Your objective:
What you return must match the records exactly, with every line included.

*** Available data Section Begins ***

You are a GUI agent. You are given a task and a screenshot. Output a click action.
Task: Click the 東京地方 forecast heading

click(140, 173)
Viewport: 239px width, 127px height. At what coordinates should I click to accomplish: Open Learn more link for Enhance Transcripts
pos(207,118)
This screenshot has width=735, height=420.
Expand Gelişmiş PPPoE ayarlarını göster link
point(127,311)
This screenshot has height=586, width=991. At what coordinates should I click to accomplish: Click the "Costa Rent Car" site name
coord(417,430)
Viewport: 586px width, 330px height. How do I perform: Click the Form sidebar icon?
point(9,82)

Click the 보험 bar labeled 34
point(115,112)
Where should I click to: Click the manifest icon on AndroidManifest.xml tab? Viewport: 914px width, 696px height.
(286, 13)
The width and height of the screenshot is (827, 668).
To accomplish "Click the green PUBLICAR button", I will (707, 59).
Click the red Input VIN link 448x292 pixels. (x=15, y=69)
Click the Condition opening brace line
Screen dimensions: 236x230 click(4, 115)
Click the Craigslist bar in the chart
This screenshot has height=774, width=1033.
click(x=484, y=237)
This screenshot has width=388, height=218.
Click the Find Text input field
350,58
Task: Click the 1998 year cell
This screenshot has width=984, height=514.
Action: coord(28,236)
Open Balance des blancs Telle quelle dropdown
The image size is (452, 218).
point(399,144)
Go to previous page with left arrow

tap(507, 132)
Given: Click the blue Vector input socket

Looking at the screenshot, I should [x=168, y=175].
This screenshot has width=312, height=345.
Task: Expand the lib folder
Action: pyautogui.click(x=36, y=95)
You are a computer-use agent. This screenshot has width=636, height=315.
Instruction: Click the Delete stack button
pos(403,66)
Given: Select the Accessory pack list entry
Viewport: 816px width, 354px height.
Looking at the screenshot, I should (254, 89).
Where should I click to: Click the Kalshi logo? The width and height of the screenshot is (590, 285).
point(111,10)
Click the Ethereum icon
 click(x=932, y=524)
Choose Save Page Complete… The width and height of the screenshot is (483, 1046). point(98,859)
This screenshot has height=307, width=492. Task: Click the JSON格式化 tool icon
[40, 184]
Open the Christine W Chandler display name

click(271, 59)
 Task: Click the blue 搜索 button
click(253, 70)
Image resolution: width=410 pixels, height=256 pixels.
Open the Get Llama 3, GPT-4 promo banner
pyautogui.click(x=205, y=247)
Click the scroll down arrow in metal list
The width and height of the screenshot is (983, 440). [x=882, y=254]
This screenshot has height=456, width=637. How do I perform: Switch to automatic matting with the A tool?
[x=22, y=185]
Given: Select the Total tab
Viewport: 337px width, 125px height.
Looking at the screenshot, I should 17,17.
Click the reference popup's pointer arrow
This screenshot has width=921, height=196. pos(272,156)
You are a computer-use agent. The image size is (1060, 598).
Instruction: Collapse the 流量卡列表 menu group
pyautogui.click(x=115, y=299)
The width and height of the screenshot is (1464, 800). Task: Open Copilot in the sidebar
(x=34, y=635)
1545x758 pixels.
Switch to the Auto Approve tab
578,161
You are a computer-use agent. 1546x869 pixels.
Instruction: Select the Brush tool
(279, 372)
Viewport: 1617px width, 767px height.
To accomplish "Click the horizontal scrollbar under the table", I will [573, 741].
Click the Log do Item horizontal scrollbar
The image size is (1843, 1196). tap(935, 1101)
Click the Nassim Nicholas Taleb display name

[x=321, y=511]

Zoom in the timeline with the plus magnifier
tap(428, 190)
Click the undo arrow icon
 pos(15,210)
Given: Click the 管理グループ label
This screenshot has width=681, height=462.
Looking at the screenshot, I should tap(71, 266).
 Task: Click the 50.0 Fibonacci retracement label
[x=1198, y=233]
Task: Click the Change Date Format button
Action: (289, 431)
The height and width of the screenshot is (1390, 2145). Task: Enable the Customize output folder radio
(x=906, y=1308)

*** Available data Section Ends ***

Task answer:
You are a GUI agent. You are given a task and a screenshot. Output a click action.
Task: Click the 東京地方 forecast heading

click(140, 173)
Viewport: 239px width, 127px height. At what coordinates should I click to accomplish: Open Learn more link for Enhance Transcripts
pos(207,118)
This screenshot has width=735, height=420.
Expand Gelişmiş PPPoE ayarlarını göster link
point(127,311)
This screenshot has height=586, width=991. At what coordinates should I click to accomplish: Click the "Costa Rent Car" site name
coord(417,430)
Viewport: 586px width, 330px height. How do I perform: Click the Form sidebar icon?
point(9,82)

Click the 보험 bar labeled 34
point(115,112)
Where should I click to: Click the manifest icon on AndroidManifest.xml tab? Viewport: 914px width, 696px height.
(286, 13)
The width and height of the screenshot is (827, 668).
To accomplish "Click the green PUBLICAR button", I will (707, 59).
Click the red Input VIN link 448x292 pixels. (x=15, y=69)
Click the Condition opening brace line
Screen dimensions: 236x230 click(4, 115)
Click the Craigslist bar in the chart
This screenshot has height=774, width=1033.
click(x=484, y=237)
This screenshot has width=388, height=218.
Click the Find Text input field
350,58
Task: Click the 1998 year cell
This screenshot has width=984, height=514.
Action: coord(28,236)
Open Balance des blancs Telle quelle dropdown
The image size is (452, 218).
point(399,144)
Go to previous page with left arrow

tap(507, 132)
Given: Click the blue Vector input socket

Looking at the screenshot, I should [x=168, y=175].
This screenshot has width=312, height=345.
Task: Expand the lib folder
Action: pyautogui.click(x=36, y=95)
You are a computer-use agent. This screenshot has width=636, height=315.
Instruction: Click the Delete stack button
pos(403,66)
Given: Select the Accessory pack list entry
Viewport: 816px width, 354px height.
Looking at the screenshot, I should (254, 89).
Where should I click to: Click the Kalshi logo? The width and height of the screenshot is (590, 285).
point(111,10)
Click the Ethereum icon
 click(x=932, y=524)
Choose Save Page Complete… The width and height of the screenshot is (483, 1046). point(98,859)
This screenshot has height=307, width=492. Task: Click the JSON格式化 tool icon
[40, 184]
Open the Christine W Chandler display name

click(271, 59)
 Task: Click the blue 搜索 button
click(253, 70)
Image resolution: width=410 pixels, height=256 pixels.
Open the Get Llama 3, GPT-4 promo banner
pyautogui.click(x=205, y=247)
Click the scroll down arrow in metal list
The width and height of the screenshot is (983, 440). [x=882, y=254]
This screenshot has height=456, width=637. How do I perform: Switch to automatic matting with the A tool?
[x=22, y=185]
Given: Select the Total tab
Viewport: 337px width, 125px height.
Looking at the screenshot, I should 17,17.
Click the reference popup's pointer arrow
This screenshot has width=921, height=196. pos(272,156)
You are a computer-use agent. The image size is (1060, 598).
Instruction: Collapse the 流量卡列表 menu group
pyautogui.click(x=115, y=299)
The width and height of the screenshot is (1464, 800). Task: Open Copilot in the sidebar
(x=34, y=635)
1545x758 pixels.
Switch to the Auto Approve tab
578,161
You are a computer-use agent. 1546x869 pixels.
Instruction: Select the Brush tool
(279, 372)
Viewport: 1617px width, 767px height.
To accomplish "Click the horizontal scrollbar under the table", I will [573, 741].
Click the Log do Item horizontal scrollbar
The image size is (1843, 1196). tap(935, 1101)
Click the Nassim Nicholas Taleb display name

[x=321, y=511]

Zoom in the timeline with the plus magnifier
tap(428, 190)
Click the undo arrow icon
 pos(15,210)
Given: Click the 管理グループ label
This screenshot has width=681, height=462.
Looking at the screenshot, I should tap(71, 266).
 Task: Click the 50.0 Fibonacci retracement label
[x=1198, y=233]
Task: Click the Change Date Format button
Action: (289, 431)
The height and width of the screenshot is (1390, 2145). Task: Enable the Customize output folder radio
(x=906, y=1308)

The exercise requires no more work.